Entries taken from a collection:
------------------------
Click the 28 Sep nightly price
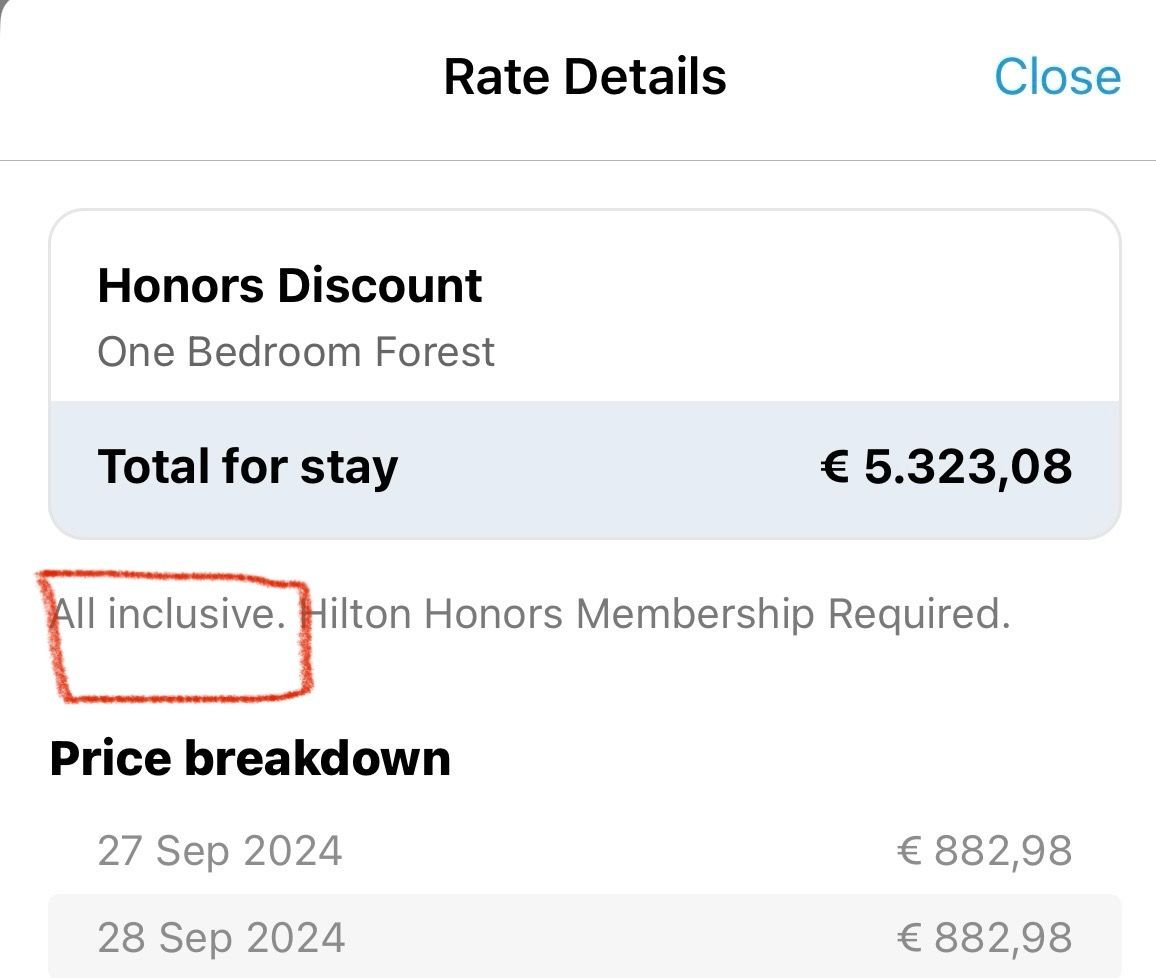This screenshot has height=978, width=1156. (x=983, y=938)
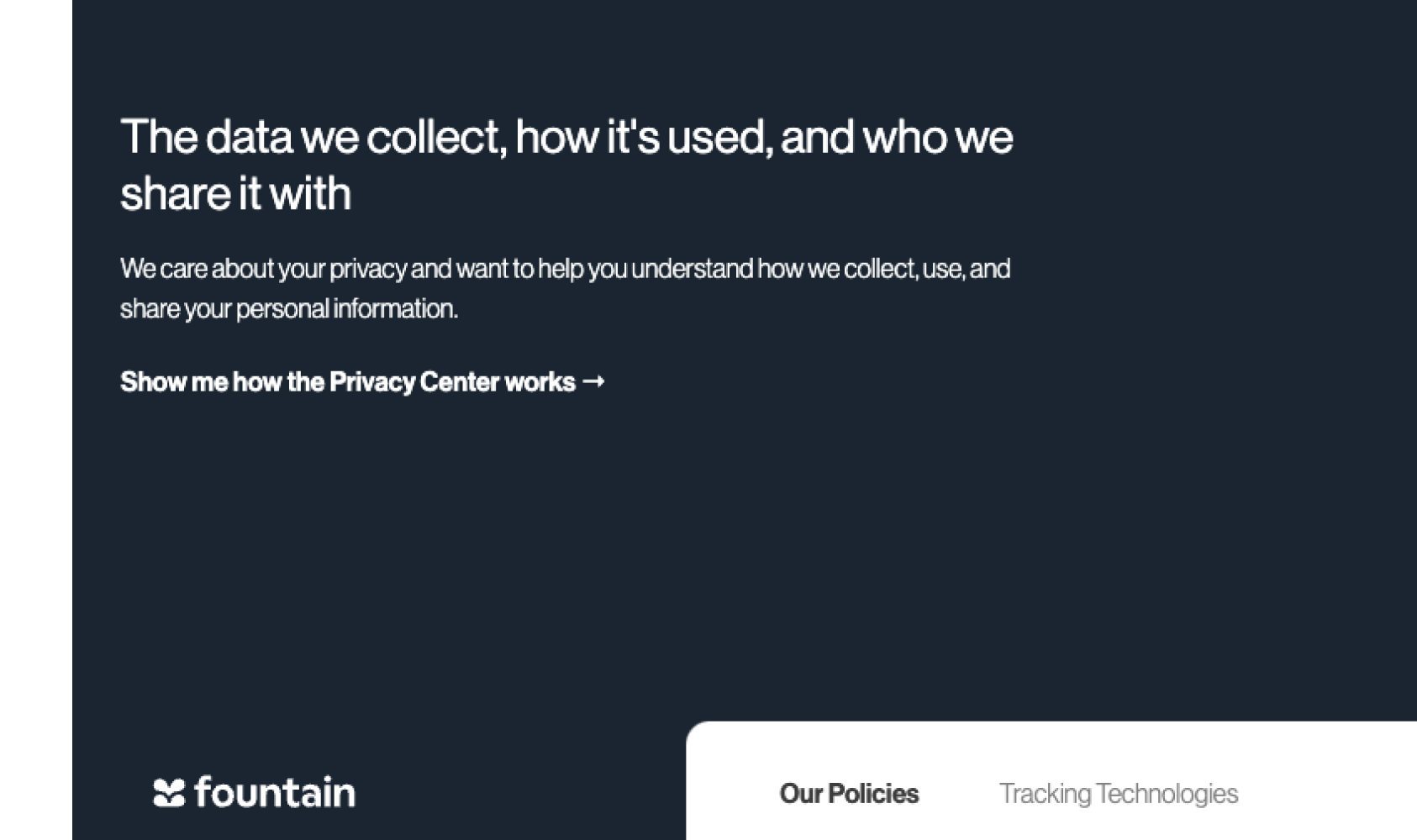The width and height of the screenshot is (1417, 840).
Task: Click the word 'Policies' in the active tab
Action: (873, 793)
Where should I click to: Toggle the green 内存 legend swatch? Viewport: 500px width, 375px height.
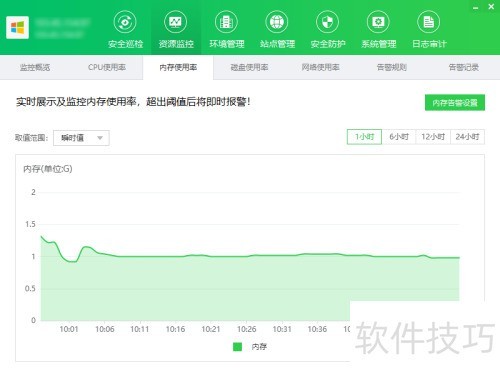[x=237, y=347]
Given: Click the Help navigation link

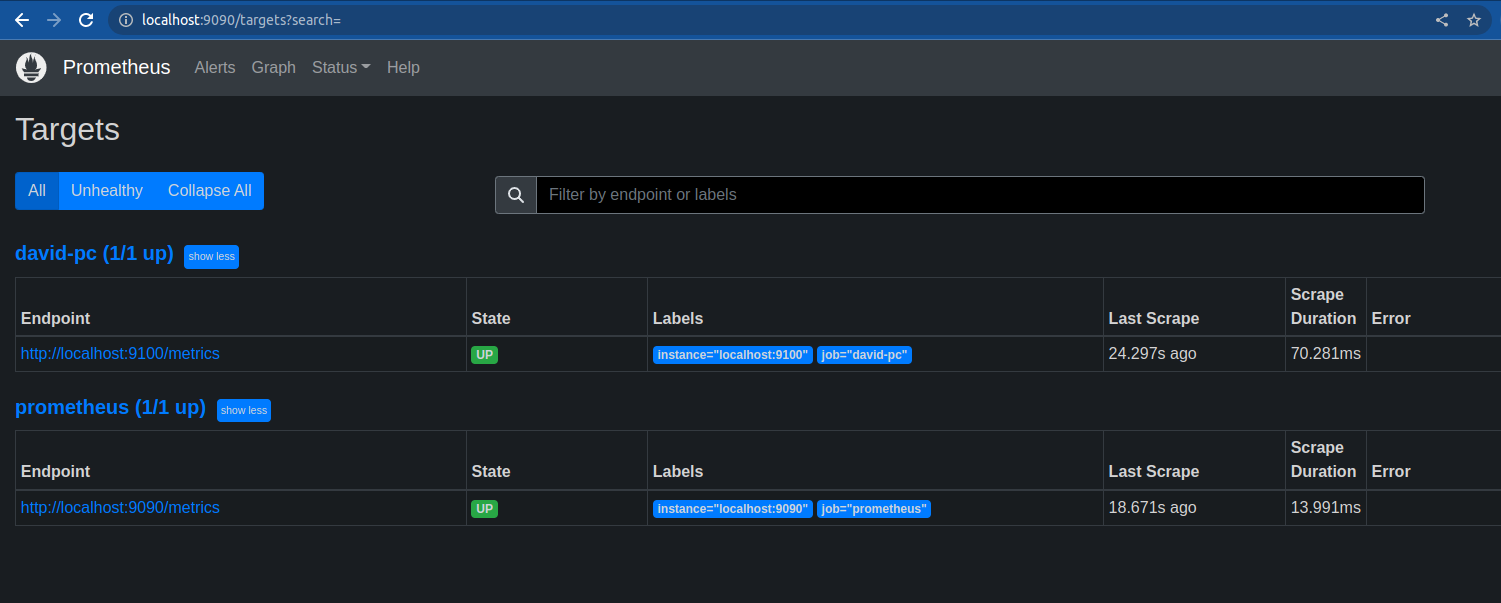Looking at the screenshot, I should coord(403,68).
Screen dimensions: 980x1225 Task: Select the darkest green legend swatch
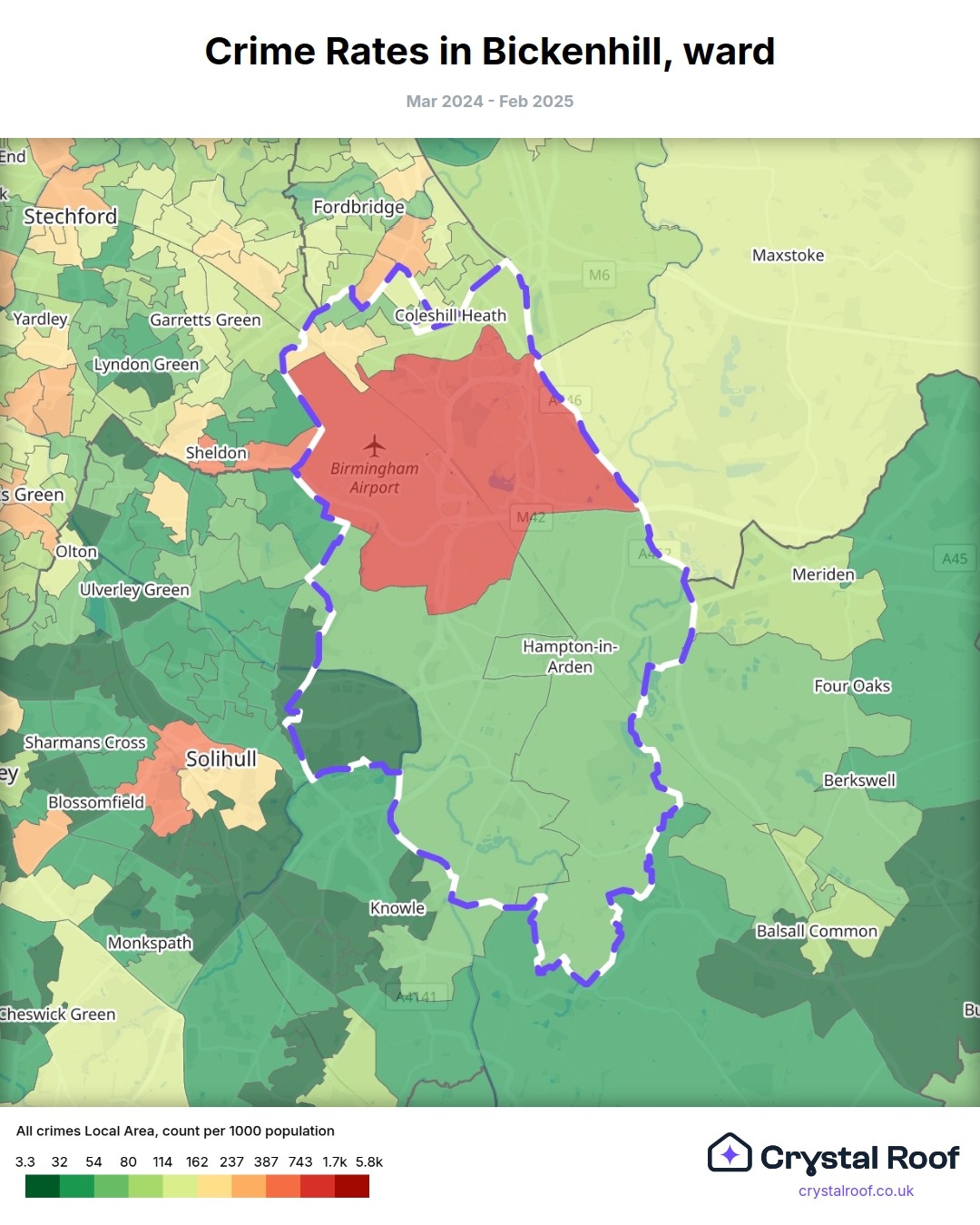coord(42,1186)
------------------------
### Problem description
Final task for the records above: print exactly the lines from the one that contains "Screen dimensions: 980x1225" through the last line, both ends included, pictures excluded.

### Answer space
Screen dimensions: 980x1225 Task: Select the darkest green legend swatch
coord(42,1186)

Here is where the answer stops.